Son muchas las voces científicas que hablan de que las expresiones del rostro que vamos realizando a lo largo de los años, acaban configurándonos, así como los surcos que van surgiendo siguen el camino que más habitualmente seguimos con nuestros gestos. Esto tiene relación también con las teorías budistas de que nuestras costumbres, buenas o malas, van dejando su huella en nuestros cerebros, de modo que repetimos más fácilmente aquellas que ya hemos convertido en hábitos. El que practica la bondad se vuelve poco a poco bondadoso. El que se empecina en la maldad, acaba siendo maldito.

Y no olvidemos los ojos, verdaderos espejos del alma, con los que es difícil engañar a nadie, aunque se puede lograr con la habilidad del hipócrita mentiroso. Sin embargo, el paso de los años nos va colocando a todos en nuestro sitio y cuando vemos a un anciano o anciana, vemos que algunos nos producen ternura al mirarlos y otros, sin embargo, verdadera repulsión. No es su fealdad, sino su actitud lo que les afea.

El pacto con el diablo de tratar de ser por fuera lo que no se es por dentro se acaba reflejando en el exterior y esto lo podemos comprobar sobre todo con los personajes públicos que hemos visto bastantes años sobre todo por la caja tonta. Y, aunque podría poner muchos ejemplos que apoyan mi teoría, no los nombraré por respeto, aunque sí voy a nombrar al causante de este aparentemente poco científico artículo: El ex bigotes Aznar que cada año que pasa habla más y más, diciendo barbaridades y mentiras intentando hacer daño no solo a sus enemigos políticos, que son todos excepto él, sino que ahora se atreve también con los empresarios y obispos, de siempre los aliados de la derecha rancia que representa.

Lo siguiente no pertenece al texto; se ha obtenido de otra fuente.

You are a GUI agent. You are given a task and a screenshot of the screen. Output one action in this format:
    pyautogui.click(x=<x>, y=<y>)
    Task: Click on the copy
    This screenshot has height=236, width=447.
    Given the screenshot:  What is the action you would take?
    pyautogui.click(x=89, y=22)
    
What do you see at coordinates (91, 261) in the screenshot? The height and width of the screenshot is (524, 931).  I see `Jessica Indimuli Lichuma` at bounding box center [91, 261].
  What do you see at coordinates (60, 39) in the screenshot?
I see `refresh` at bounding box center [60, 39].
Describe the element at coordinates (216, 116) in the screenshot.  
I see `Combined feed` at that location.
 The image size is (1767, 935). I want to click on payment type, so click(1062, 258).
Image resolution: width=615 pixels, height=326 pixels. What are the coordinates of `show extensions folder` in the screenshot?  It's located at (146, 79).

Ya ha dejado de ser derecha. Es la referencia ultra de toda la era democrática española de infeliz memoria. El que pone de ejemplo a la muñeca diabólica (¿siguen el paralelo?) madrileña de lo que tiene que hacer un político: no mantenerse discreto y trabajando por el bien de todos, sino removiendo la basura y convirtiendo sus manías y locuras en orgullo nacional.

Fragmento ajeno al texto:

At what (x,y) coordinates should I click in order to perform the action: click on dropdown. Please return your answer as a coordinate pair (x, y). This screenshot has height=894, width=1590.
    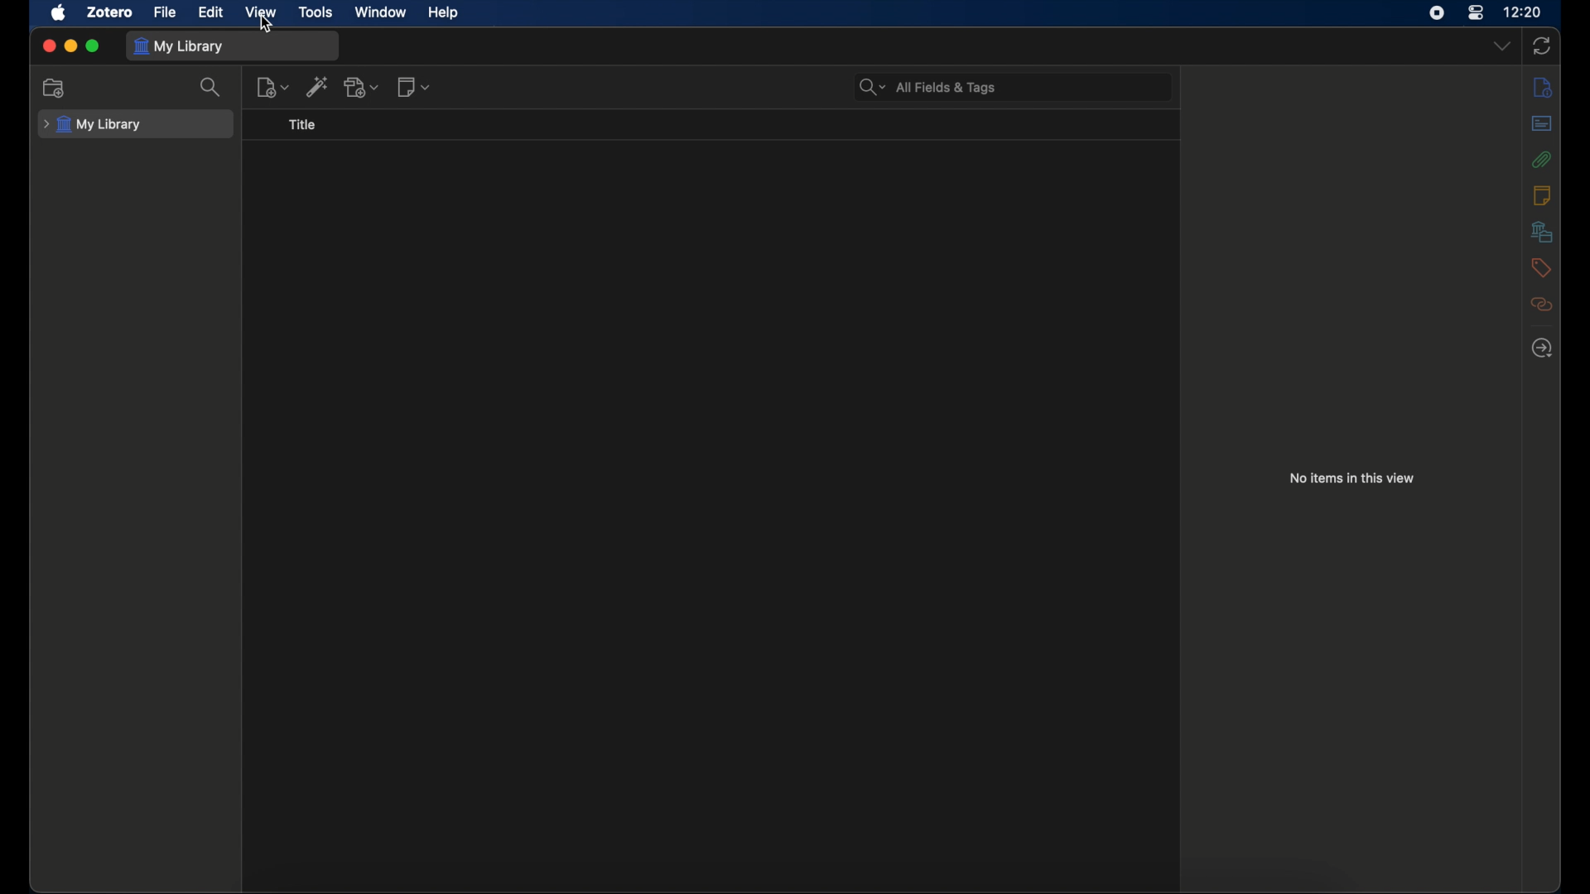
    Looking at the image, I should click on (1504, 47).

No hay por dónde cogerlos y Aznar es su voz más representativa. Sus seguidores no le fallan. Cada vez más endiablados, cada vez más una sombra de lo que pudieron haber sido si hubiesen optado por el camino de la sinceridad y la honestidad. Gente como esa es la que hace daño a España y no la libertad política y de expresión de los que piensan lo contrario a él.

No sé si será creyente, pero desde luego no lo parece, ya que se ha puesto a sí mismo en un pedestal divino. Porque a él nadie le dice lo que tiene que hacer o lo que no tiene que beber cuando conduce. Está por encima del bien y del mal, por encima de España y los españoles que, aparte de él, somos casi 48 millones. La Constitución solo la entiende ÉL y sus acólitos (nunca mejor dicho).

Sí, su cara hace juego con su presunta alma. El de los pies sobre la mesa al lado de los dos payasos más grandes del mundo que se mofaban del ANSAR  con puro y acento tejano mientras disparaban una guerra, el que mintió con los terroristas islámicos y el que se libró de una bomba, esta vez sí, porque dios o el diablo lo dispuso (quizá los dos, para ponernos a prueba).

Haría bien en callarse aunque sea un minuto y reflexionar, si es que todavía le queda algo de luz en su oscuridad, porque hasta ahora su libertad de expresión es nuestro castigo eterno. Y no nos lo merecemos.